Os protestos continuaram ontem pelas ruas de Praga, mesmo depois do anúncio da antecipação do fim da reunião do FMI. Cerca de 300 militantes ocuparam a rua em frente ao Ministério do Interior da República Tcheca ontem pela manhã para protestar contra a prisão de manifestantes ocorrida na terça-feira.
Até ontem, a polícia tcheca já prendeu cerca de 800 pessoas – um terço de estrangeiros. Dezoito estrangeiros e dois tchecos serão processados sob a acusação de desordem pública e agressão contra a polícia. Outros 127 estrangeiros serão deportados. O saldo final da batalha de terça-feira registra cem feridos.

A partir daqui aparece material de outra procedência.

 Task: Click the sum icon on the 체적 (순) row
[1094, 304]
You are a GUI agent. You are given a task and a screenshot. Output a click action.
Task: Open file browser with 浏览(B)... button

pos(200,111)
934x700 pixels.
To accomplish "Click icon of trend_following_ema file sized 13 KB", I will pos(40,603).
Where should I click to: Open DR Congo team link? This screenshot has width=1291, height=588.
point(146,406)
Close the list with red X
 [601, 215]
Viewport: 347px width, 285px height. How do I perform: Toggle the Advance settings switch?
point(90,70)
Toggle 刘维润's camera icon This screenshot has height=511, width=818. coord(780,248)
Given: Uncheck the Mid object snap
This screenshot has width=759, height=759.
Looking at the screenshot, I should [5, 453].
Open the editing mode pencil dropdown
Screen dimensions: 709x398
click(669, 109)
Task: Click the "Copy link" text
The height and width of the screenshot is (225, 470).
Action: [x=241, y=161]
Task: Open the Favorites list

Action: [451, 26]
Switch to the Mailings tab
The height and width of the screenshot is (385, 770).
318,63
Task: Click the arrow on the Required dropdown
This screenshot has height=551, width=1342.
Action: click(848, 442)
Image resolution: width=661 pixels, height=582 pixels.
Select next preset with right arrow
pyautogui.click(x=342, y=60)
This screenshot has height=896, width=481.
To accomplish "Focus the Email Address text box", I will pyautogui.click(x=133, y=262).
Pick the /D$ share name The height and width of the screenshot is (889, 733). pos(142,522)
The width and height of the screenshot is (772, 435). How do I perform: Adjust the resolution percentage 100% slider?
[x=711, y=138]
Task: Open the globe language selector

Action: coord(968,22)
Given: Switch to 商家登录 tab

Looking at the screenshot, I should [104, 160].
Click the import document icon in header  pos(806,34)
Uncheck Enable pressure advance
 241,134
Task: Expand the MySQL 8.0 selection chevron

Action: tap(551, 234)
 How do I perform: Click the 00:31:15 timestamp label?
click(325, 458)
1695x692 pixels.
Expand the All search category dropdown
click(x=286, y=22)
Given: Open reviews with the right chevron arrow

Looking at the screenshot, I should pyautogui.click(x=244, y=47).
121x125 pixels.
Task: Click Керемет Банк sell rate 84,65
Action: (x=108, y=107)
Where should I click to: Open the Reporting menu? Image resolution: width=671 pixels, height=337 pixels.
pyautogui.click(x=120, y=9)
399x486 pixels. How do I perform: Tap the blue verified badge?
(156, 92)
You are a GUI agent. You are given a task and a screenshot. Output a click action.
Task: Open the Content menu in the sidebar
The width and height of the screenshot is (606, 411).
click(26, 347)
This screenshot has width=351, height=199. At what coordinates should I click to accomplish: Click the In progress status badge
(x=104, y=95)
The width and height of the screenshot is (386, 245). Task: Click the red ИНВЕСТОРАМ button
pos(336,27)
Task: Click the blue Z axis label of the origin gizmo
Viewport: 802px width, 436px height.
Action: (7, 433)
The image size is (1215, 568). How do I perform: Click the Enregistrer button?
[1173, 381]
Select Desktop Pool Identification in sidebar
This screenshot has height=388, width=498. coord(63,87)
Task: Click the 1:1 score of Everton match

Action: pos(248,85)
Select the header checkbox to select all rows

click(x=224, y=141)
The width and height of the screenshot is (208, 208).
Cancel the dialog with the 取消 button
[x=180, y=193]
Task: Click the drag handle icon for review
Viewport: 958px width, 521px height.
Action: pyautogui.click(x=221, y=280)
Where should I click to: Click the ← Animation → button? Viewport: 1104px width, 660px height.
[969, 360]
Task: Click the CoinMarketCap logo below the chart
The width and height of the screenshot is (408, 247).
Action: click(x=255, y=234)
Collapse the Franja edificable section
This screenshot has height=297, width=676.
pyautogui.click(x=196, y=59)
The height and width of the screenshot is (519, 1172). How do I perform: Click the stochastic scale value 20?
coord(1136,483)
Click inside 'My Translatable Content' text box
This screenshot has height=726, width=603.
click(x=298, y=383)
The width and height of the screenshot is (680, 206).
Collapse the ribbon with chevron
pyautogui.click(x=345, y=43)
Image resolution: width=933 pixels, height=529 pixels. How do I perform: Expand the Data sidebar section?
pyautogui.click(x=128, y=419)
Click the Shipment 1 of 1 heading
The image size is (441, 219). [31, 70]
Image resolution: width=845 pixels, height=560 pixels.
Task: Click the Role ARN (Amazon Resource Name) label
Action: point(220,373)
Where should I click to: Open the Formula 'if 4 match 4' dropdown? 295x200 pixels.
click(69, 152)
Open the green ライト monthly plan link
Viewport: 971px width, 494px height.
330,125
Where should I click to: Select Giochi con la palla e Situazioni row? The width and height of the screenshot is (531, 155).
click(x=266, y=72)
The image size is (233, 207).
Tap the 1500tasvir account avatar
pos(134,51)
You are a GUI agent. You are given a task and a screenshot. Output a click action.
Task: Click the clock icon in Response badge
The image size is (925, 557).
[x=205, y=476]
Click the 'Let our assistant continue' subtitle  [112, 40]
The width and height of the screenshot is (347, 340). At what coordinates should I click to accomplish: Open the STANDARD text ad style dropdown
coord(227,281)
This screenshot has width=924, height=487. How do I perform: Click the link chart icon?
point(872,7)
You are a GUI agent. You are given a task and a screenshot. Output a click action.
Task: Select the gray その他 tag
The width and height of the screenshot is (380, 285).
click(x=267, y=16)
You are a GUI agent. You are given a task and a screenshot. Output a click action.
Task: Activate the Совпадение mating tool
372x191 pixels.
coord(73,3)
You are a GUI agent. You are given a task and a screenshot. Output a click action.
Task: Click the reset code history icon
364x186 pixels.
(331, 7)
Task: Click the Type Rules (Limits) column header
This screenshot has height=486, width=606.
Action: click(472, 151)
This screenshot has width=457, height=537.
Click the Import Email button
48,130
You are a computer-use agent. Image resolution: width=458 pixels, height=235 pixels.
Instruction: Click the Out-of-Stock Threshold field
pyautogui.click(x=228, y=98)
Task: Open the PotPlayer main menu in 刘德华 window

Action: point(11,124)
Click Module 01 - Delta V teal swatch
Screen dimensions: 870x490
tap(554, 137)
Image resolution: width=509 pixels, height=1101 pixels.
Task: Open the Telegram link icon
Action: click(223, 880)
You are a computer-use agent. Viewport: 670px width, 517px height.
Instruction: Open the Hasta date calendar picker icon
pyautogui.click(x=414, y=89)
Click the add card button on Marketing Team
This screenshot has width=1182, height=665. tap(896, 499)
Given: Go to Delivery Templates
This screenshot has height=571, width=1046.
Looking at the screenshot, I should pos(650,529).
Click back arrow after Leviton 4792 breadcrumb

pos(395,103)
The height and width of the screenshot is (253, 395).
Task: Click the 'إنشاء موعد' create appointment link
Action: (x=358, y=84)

O protesto de ontem contra as prisões acabou gerando mais problemas para os manifestantes. A polícia agiu com firmeza e prendeu mais 80 pessoas. Após ser levadas para a delegacia, foram libertadas duas horas depois. Apesar do clima de tensão na cidade, não ocorreram maiores incidentes. O comércio voltou a abrir normalmente e os turistas circularam pelas ruas de Praga.
As principais autoridades do 55º Encontro Anual do FMI e do Banco Mundial trataram ontem de negar que os grupos que se opõem às duas instituições tenham obtido uma vitória pelo fato de a reunião ter se encerrado um dia antes.
Trevor Manuel, o ministro sul-africano de Finanças que presidiu as sessões, nega até que o Encontro tenha sido encurtado. ‘‘Houve na sessão plenária 55 discursos. Vocês podem comparar com a história dos Encontros Anuais’’.